Although there were some differences in single BI-RADS descriptors, the overall BI-RADS score was equal in all except 2 cases. However, there would have been no change in the clinical work-up according to CEDEM.

Compared to other studies on CE mammography, we were able to perform a detailed morphologic analysis of all lesions according to the BI-RADS lexicon, and compared these findings to the MRI descriptors. 1 false-positive case was identical with both techniques. This suggests a limited specificity of CEDEM comparable to that of MRI [26]. However, the real specificity of CEDEM is still unclear. Further larger studies are necessary.

In line with Jochelson et al. [15] and Fallenberg et al. [13], we were able to detect additional lesions with high sensitivity. There was an accurate correlation of the lesion size on CEDEM and on MRI in the index lesions as well as in the whole tumor extent in multifocal and multicentric cancers (figs. 1 and 2).
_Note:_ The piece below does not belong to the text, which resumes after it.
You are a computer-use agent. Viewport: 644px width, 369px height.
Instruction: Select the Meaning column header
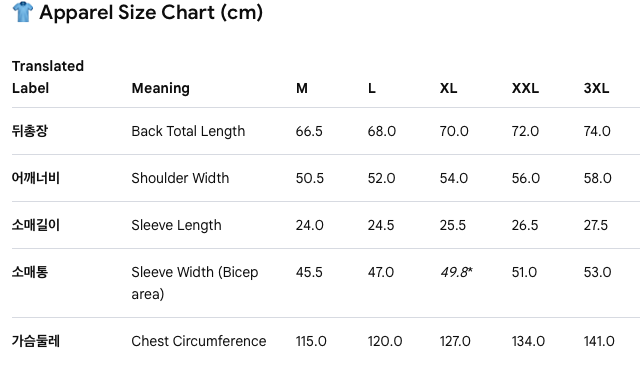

The data from our prototype study is limited due to the small sample size and the unbalanced distribution of malignant and benign cases.

Due to the prototype setting, the number of patients included in the study was low. Certain differences in interpretation between the 2 methods cannot be excluded. The different kinetics of iodine- and gadolinium-based contrast agents might influence lesion morphology. This could lead to a different interpretation of BI-RADS descriptors on CEDEM and MRI. Thus, studies with larger patient numbers are needed to overcome this limitation.

Nevertheless, the analyzed cases demonstrated that MRI BI-RADS descriptors of contrast-enhancing lesions can be applied for the morphologic analysis of mass lesions on CEDEM. In addition, we only included mass lesions. However, we believe that the MRI BI-RADS descriptors for non-mass enhancing lesions are applicable for CEDEM as well. Nevertheless, this should be evaluated in a separate study. In addition, due to the prototype setting, we did not assess the contrast kinetics of the lesions, as the feasibility had already been demonstrated by Dromain et al. [9].

In conclusion, the preliminary results from our small sample size study show that the MRI BI-RADS descriptors of contrast-enhancing lesions can be applied for the morphologic analysis of mass lesions on CEDEM. Partial discrepancies in the interpretation did not influence the final BI-RADS score. A good differentiation between benign and malignant lesions is possible with the application of the MRI BI-RADS descriptors in CEDEM. However, studies with larger patient numbers, including non-mass lesions and contrast kinetics, are necessary.

Disclosure Statement

This study has received funding by Siemens Healthcare, Erlangen, Germany and Bracco, Milan, Italy. M.H. is an employee of Siemens Healtcare, Erlangen, Germany.